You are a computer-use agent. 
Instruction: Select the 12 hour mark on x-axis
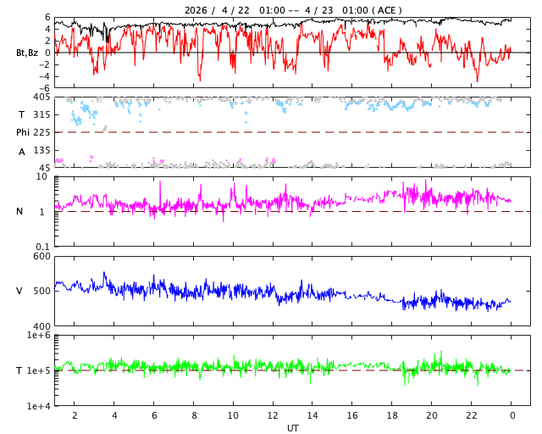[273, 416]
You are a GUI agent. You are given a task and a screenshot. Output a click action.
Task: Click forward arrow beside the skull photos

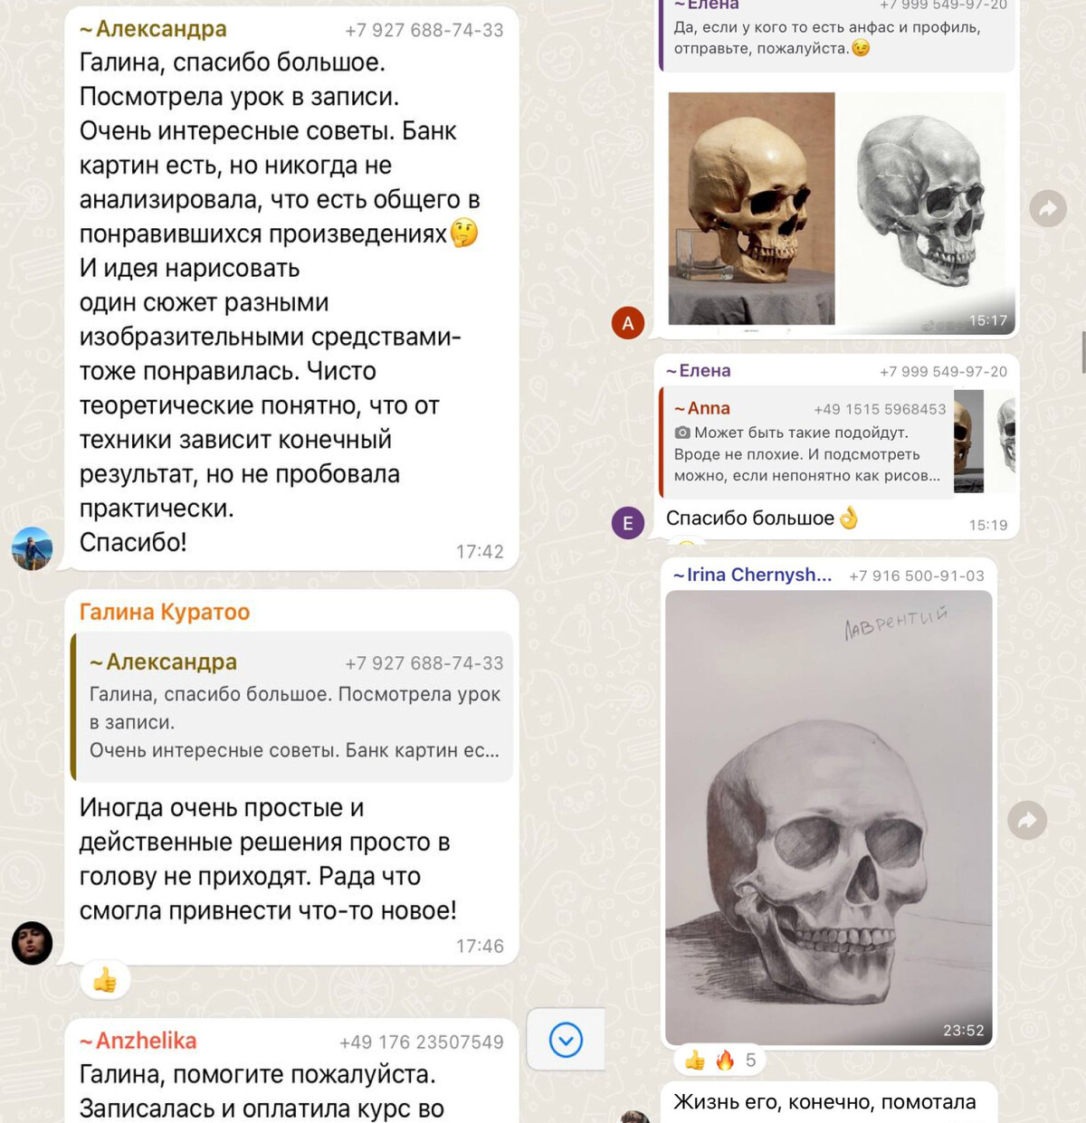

--------------------

* **Exercise aim**:
Exclude every picture and restate the listing word for word.

* **Solution to the problem**:
You are a computer-use agent. 
Instruction: Select the 12 hour mark on x-axis
[273, 416]
You are a GUI agent. You are given a task and a screenshot. Output a click action.
Task: Click forward arrow beside the skull photos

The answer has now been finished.